Problem description: I'm interested in looking at terms in the text window of, say, 3 words to the left and 3 to the right. The base case has the form of w-3 w-2 w-1 term w+1 w+2 w+3. I want to implement a sliding window over my text with which I will be able to record the context words of each term. So, every word is once treated as a term, but when the window moves, it becomes a context word, etc. However, when the term is the 1st word in line, there are no context words on the left (t w+1 w+2 w+3), when it's the 2nd word in line, there's only one context word on the left, and so on.

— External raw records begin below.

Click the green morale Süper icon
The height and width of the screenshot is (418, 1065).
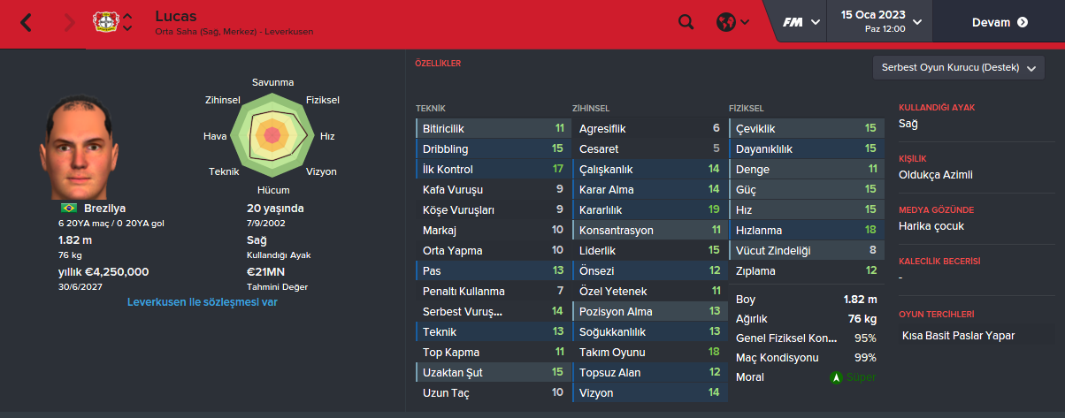coord(836,377)
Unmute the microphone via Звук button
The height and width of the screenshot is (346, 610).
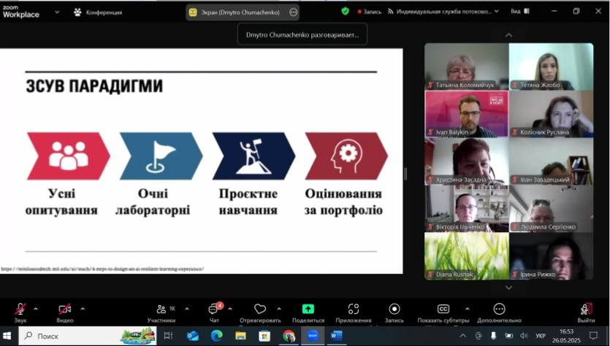click(20, 310)
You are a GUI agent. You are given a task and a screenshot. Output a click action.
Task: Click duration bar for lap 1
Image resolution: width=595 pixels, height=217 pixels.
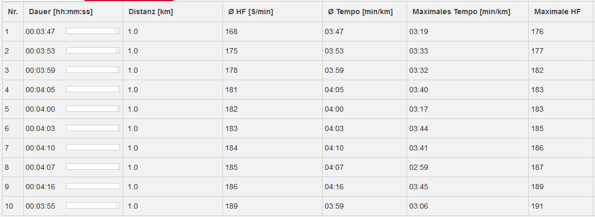93,31
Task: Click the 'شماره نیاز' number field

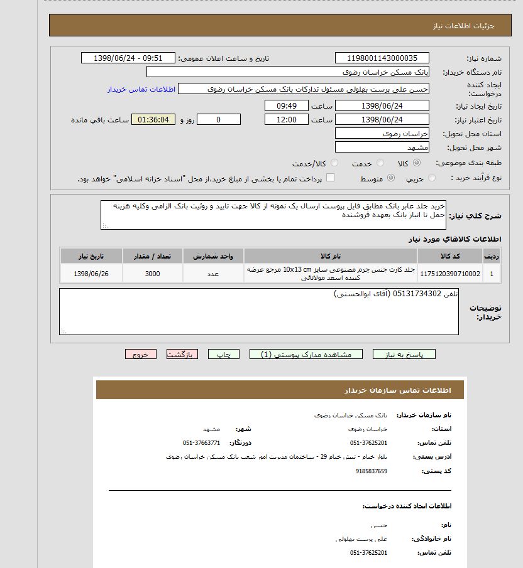Action: [x=382, y=58]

So, I am interested in any hints for implementing this flexible sliding window (in Python) without writing and specifying separately each possible situation.

To recap:

Example of input:

["w1", "w2", "w3", "w4", "w5", "w6", "w7", "w8", "w9", "w10"]

Output:

t1 w2 w3 w4

w1 t2 w3 w4 w5

w1 w2 t3 w4 w5 w6

w1 w2 w3 t4 w5 w6 w7

__ w2 w3 w4 t5 w6 w7 w8

__ __ etc.

My current plan is to implement this with a separate condition for each line in the output.

sim
  • 992
  • 1
  • 7
  • 12

1 Answers1

7

If you want a sliding window of n words, use a double-ended queue with maximum length n to implement a buffer.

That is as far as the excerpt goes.